テストも更新する必要があります。CountResourceTest クラスを一致するように編集します。

package org.acme.spring.scheduler;

import static io.restassured.RestAssured.given;
import static org.hamcrest.CoreMatchers.containsString;

import org.junit.jupiter.api.Test;

import io.quarkus.test.junit.QuarkusTest;

@QuarkusTest
public class CountResourceTest {

    @Test
    public void testHelloEndpoint() {
        given()
                .when().get("/count")
                .then()
                .statusCode(200)
                .body(containsString("count"));  (1)
    }

}
1 レスポンスに count が含まれていることを確認

アプリケーションをパッケージ化して実行する

アプリケーションを次のように実行します:

コマンドラインインタフェース
quarkus dev
Maven
./mvnw quarkus:dev
Gradle
./gradlew --console=plain quarkusDev

別のターミナルで、curl localhost:8080/count を実行し、カウンタの値を確認します。 数秒後、curl localhost:8080/count を再実行し、カウンタが増分されたことを確認します。
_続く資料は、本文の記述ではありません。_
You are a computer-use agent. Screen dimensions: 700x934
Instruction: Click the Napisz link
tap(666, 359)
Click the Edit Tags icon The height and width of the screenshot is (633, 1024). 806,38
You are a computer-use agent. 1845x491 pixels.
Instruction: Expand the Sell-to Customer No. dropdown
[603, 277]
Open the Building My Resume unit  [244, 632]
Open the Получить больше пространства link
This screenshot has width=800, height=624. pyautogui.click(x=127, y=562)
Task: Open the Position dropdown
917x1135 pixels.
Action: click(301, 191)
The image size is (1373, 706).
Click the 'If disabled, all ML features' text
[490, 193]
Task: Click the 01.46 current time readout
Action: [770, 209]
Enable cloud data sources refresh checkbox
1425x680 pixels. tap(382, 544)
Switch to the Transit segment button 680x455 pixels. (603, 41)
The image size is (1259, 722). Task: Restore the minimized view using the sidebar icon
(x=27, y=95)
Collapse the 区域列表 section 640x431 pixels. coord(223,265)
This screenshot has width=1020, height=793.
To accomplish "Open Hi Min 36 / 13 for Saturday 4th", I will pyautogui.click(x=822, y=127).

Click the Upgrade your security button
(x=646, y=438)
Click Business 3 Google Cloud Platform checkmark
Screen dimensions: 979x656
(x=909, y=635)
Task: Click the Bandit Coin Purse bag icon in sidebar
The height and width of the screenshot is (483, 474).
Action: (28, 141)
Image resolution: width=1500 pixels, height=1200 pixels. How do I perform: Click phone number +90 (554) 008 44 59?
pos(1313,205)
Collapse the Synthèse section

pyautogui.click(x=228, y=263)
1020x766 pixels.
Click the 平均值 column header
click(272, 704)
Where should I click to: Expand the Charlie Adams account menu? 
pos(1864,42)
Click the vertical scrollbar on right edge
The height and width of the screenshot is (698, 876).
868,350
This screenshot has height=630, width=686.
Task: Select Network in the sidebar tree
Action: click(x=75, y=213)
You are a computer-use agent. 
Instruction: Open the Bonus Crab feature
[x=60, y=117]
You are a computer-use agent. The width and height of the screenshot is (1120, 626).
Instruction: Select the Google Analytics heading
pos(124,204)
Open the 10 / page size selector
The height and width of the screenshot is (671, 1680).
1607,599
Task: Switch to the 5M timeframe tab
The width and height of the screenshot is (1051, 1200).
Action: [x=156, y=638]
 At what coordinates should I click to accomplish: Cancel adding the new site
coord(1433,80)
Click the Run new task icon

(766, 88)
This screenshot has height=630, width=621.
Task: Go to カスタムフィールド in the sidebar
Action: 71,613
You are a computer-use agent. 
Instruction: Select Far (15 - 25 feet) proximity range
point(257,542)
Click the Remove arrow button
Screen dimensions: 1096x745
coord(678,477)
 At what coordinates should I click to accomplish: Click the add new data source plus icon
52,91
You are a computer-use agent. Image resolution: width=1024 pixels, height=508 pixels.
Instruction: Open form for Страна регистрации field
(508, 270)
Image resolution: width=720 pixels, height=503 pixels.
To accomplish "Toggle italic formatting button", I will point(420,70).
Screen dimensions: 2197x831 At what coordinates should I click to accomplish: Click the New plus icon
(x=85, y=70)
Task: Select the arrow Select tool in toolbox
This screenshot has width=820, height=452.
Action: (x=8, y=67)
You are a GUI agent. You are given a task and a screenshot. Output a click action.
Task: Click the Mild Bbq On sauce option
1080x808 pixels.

コンソールを見て、以下のメッセージが表示されていることを確認してください: - Cron expression hardcoded - Cron expression configured in application.properties - Fixed Rate expression - Fixed Rate expression configured in application.properties これらのメッセージは、 @Scheduled でアノテーションされたメソッドの実行がトリガーされたことを示しています。

いつものように、アプリケーションは以下の方法でパッケージ化されます。

コマンドラインインタフェース
quarkus build
Maven
./mvnw install
Gradle
./gradlew build

そして、 java -jar target/quarkus-app/quarkus-run.jar を使って実行します。

次のようにネイティブ実行可能ファイルを生成することもできます。

コマンドラインインタフェース
quarkus build --native
Maven
./mvnw install -Dnative
Gradle
./gradlew build -Dquarkus.native.enabled=true

プロパティー式の使用

Quarkusは、 application.properties ファイルでのプロパティ式の使用をサポートしているため、タスクの設定を外部化するには、プロパティを application.properties ファイルに保存し、それぞれ fixedRateStringinitialDelayString パラメータを使用する必要があります。

この設定はビルド時設定であり、プロパティ式はビルド時に解決されることに注意してください。

サポートされていないSpring Scheduledの機能

Quarkusは現在、Spring @Scheduledが提供する機能のサブセットのみをサポートしており、さらに多くの機能が計画されています。現在のところ、 fixedDelayfixedDelayString のパラメータはサポートされていません。言い換えれば、 @Scheduled のメソッドは常に独立して実行されるということです。

重要なテクニカルノート

Quarkus での Spring サポートは、Spring Application Context を開始せず、Spring インフラストラクチャークラスも実行しないことに注意してください。Spring クラスとアノテーションは、メタデータの読み取りにのみ使用されるか、ユーザーコードメソッドの戻り値の型またはパラメーター型として使用されます。エンドユーザーにとってそれが意味することは、任意の Spring ライブラリーを追加しても効果がないということです。さらに、Spring インフラストラクチャークラス (たとえば、org.springframework.beans.factory.config.BeanPostProcessor など) は実行されません。